Он мог заниматься своим делом в любое время, но предпочитал готовить по ночам, в тишине и покое, много-много перемен блюд, которые подавались неспешно, с расчетом на то, чтобы они хорошо переваривались. Щедрые порции в глубоких тарелках, где густой соус лениво плескался, точно море в лагуне, а в следующий час он подавал нечто в форме небольшого кубика, и официантки, принося эти миниатюрные блюда, шикали на едоков, предлагая им умолкнуть и целиком сосредоточиться на вкусовых ощущениях. В его заведении превыше всего ценилась интимная атмосфера покоя. В углу зала бренчал женский инструментальный дуэт: ситар и настенный барабан, едва слышные, как жужжащие насекомые, которым Завьер позволял залетать в зал. Он всегда нанимал только музыкантов-любовников. Их чувства придавали инструментам особенно выразительное звучание.
А под потолком ресторана раскинуло крону стихотворное древо, и его яркие синие плоды болтались на ветках, точно сочные аквамарины. Стоя у себя на балконе, он видел, как в конце вечера официантки жестами указывали на дерево, и в их притихших голосах слышалась почтительность.
– А теперь мы всех приглашаем сорвать стихотворение.
Посетители встречали эти слова смехом и восклицаниями – это была его самая любимая часть вечера.

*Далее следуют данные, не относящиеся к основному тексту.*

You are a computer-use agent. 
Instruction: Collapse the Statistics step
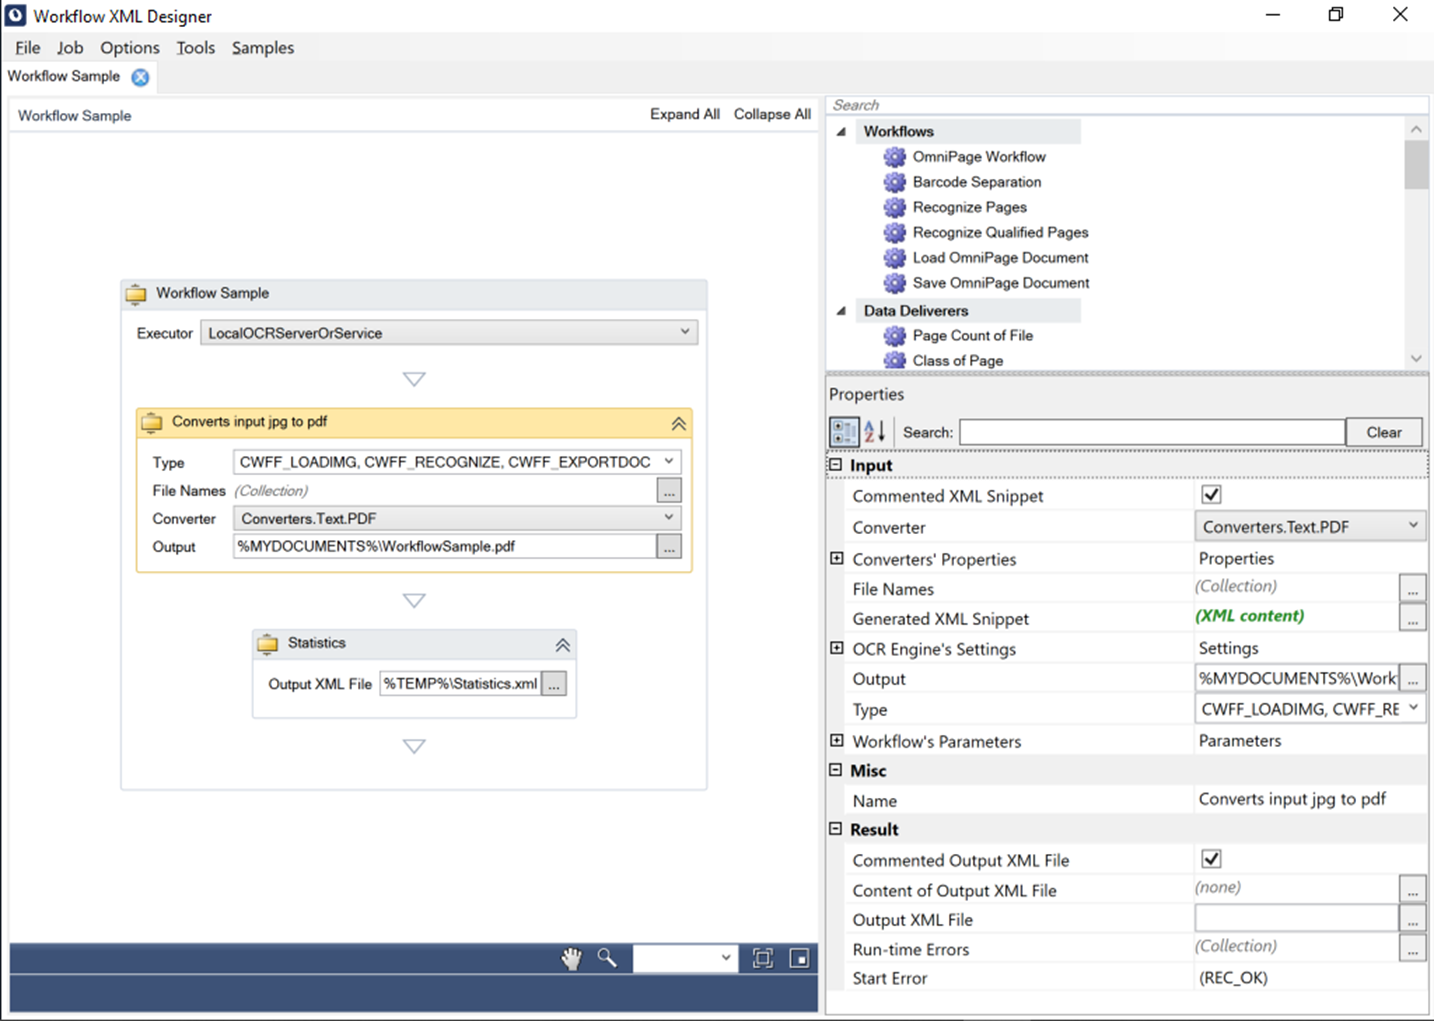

Он нашел плоские коричневые семена как-то во время прогулки по западной части Баттизьена на небольшом каменистом пляже, где никто не купался из-за крупной гальки, – как раз перед тем, как они с Найей переехали в этот дом. Он не понял, что это за семена, но по привычке принес их домой и посадил в землю рядом со старым кустом помидора, да и забыл. Но Найя их заметила.
– Завьер, на огороде выросло дерево, оно быстро растет, и на его ветках распускаются стихи. Выйди, посмотри!
Он пошел посмотреть только после ее третьего напоминания. Синие плоды, когда с них сняли кожуру, оказались на удивление сухими, а в сердцевине обнаружился обрывок фразы:
Ешь мед богиня сырая
– И что это значит?
– Понятия не имею. – В глазах Найи заплясали огоньки.
– И что, в каждом плоде прячутся слова?
– Ну да! Ты когда-нибудь видал такое?
Они сели рядышком и принялись разламывать плоды, читать бессмысленные словосочетания, которые были одно страннее другого, и хохотали до тех пор, пока у нее не опустились уголки рта.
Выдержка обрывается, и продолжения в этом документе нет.